The US National Security Agency has been hijacking botnets as a resource for spying, according to a leaked slide by Edward Snowden.
The NSA has "co-opted" more than 140,000 computers since August 2007 for the purpose of injecting them with spying software, according to the slide that was published by The Intercept news website on yesterday.
The networks of compromised computers are typically used by criminals to steal financial information from infected machines, to relay spam messages, and to conduct "denial-of-service" attacks against websites by having all the computers try to connect simultaneously, thereby overwhelming the target site.
The NSA declined to confirm or deny the existence of the program. It is not known if the botnets hijacked by the agency were in other counties or in the United States, or if the botnets could have been recaptured by criminals.
In a written statement, an NSA spokeswoman said: "As the President affirmed on 17 January, signals intelligence shall be collected exclusively where there is a foreign intelligence or counterintelligence purpose to support national and departmental missions, and not for any other purposes.
"Moreover, Presidential Policy Directive 28 affirms that all persons – regardless of nationality – have legitimate privacy interests in the handling of their personal information, and that privacy and civil liberties shall be integral considerations in the planning of US signals intelligence activities."

TASK INSTRUCTIONS:
[A] Please copy the stretch of the NSA botnet article from "The NSA has" through "recaptured by criminals." word for word.
[B] According to the NSA botnet article, how many computers has the NSA co-opted since August 2007?
[C] Extend the NSA botnet article, picking up after its final sentence.

RECORDED DATA:

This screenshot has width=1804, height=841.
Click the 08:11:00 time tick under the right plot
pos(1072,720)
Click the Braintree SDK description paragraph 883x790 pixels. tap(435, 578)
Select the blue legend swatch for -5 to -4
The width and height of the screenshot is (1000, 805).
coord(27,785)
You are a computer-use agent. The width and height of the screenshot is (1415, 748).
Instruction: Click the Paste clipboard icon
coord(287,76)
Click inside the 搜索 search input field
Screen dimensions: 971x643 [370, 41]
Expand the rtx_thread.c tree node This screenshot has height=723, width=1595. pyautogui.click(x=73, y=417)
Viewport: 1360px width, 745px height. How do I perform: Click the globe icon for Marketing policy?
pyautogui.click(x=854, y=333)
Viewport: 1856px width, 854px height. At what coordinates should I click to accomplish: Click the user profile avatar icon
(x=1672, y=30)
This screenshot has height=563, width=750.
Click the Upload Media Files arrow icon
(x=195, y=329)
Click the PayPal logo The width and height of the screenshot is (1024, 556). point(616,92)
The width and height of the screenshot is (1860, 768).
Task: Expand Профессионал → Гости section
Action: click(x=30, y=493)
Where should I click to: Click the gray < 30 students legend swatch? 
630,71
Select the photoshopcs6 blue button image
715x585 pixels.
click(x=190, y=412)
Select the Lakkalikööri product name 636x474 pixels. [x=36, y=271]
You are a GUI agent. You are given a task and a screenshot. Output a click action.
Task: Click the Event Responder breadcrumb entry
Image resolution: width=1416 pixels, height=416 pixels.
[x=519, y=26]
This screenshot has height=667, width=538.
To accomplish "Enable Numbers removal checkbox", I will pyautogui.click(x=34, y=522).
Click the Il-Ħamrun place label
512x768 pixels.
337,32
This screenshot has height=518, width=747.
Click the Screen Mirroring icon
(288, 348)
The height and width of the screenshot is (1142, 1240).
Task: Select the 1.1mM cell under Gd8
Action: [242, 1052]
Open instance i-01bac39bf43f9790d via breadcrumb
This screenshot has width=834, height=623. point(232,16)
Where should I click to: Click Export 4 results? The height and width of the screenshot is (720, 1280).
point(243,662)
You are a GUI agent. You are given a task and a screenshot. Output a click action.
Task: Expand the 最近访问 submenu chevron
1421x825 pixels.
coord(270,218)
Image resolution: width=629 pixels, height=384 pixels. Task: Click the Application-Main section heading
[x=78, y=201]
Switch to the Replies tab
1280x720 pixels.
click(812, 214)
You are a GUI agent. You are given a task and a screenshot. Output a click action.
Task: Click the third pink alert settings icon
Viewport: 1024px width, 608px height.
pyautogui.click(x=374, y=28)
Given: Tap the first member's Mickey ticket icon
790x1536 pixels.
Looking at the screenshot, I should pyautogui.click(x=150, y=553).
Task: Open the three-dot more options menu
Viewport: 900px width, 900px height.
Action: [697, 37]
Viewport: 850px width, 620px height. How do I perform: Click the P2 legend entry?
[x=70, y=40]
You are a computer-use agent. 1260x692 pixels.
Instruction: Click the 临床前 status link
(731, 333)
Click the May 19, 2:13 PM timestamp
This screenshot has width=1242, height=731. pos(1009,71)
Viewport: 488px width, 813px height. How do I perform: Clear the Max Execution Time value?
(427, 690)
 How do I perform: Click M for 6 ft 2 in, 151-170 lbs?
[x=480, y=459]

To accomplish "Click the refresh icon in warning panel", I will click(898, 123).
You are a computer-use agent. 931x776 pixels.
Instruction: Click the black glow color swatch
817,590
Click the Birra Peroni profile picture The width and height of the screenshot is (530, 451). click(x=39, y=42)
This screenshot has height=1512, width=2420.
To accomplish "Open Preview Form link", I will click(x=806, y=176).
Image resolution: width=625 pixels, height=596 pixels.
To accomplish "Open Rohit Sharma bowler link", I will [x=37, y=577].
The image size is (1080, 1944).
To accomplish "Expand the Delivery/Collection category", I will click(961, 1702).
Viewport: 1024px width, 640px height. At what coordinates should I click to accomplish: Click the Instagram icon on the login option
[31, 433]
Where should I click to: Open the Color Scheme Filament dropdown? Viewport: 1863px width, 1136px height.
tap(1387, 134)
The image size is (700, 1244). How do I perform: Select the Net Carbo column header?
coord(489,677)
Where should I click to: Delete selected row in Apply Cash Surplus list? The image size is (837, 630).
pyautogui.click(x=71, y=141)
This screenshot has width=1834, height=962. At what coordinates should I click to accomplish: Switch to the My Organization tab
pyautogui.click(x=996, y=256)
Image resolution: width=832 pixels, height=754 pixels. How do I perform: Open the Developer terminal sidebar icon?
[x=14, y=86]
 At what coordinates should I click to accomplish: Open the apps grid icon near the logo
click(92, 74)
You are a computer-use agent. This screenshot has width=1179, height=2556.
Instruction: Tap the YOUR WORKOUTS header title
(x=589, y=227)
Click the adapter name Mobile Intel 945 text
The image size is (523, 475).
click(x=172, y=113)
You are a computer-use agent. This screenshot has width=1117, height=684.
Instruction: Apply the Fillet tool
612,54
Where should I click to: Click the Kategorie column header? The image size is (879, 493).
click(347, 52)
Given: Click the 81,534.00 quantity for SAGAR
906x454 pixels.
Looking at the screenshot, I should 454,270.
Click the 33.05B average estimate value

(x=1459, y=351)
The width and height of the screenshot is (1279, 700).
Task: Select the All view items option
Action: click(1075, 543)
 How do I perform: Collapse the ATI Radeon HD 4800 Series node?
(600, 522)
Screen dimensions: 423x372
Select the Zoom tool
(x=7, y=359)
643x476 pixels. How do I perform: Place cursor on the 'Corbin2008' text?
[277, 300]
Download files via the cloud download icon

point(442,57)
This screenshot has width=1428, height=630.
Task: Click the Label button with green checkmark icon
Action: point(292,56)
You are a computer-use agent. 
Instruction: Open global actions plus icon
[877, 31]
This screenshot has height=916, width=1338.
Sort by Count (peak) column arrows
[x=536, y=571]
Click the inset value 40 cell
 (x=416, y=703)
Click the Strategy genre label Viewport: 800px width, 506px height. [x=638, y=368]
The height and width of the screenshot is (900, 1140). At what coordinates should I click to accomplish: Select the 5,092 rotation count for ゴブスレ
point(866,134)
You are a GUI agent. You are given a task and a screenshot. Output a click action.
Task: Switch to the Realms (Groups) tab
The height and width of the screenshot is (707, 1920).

PER-TASK ANSWERS:
[A]
The NSA has "co-opted" more than 140,000 computers since August 2007 for the purpose of injecting them with spying software, according to the slide that was published by The Intercept news website on yesterday.
The networks of compromised computers are typically used by criminals to steal financial information from infected machines, to relay spam messages, and to conduct "denial-of-service" attacks against websites by having all the computers try to connect simultaneously, thereby overwhelming the target site.
The NSA declined to confirm or deny the existence of the program. It is not known if the botnets hijacked by the agency were in other counties or in the United States, or if the botnets could have been recaptured by criminals.

[B] More than 140,000 computers.

[C]
According to the NSA slide, one technique the intelligence agency used was called QUANTUMBOT, which "finds computers belonging to botnets, and hijacks the command and control channel." The program was described as "highly successful."
The Intercept article and supporting slides showed that the NSA had sought the means to automate the deployment of its tools for capturing email, browsing history and other information in order to reach as many as millions of machines.
It did not say whether such widespread efforts, which included impersonating web pages belonging to Facebook and other companies, were limited to computers overseas. If it did pursue US computers, the NSA also could have minimised information about those users.
Reuters reported in May that US agencies had tapped botnets to harvest data from the machines' owners or to maintain the ability to issue the infected computers new commands and the leaked slide is the first confirmation of the practice.
The Top Secret slide was marked for distribution to the "Five Eyes" intelligence alliance, which includes the USA and Britain.
In November, Federal Bureau of Investigation Director James Comey told the Senate that botnets had "emerged as a global cyber security threat" and that the agency had developed a "comprehensive public-private approach to eliminate the most significant botnet activity and increase the practical consequences for those who use botnets for intellectual property theft or other criminal activities."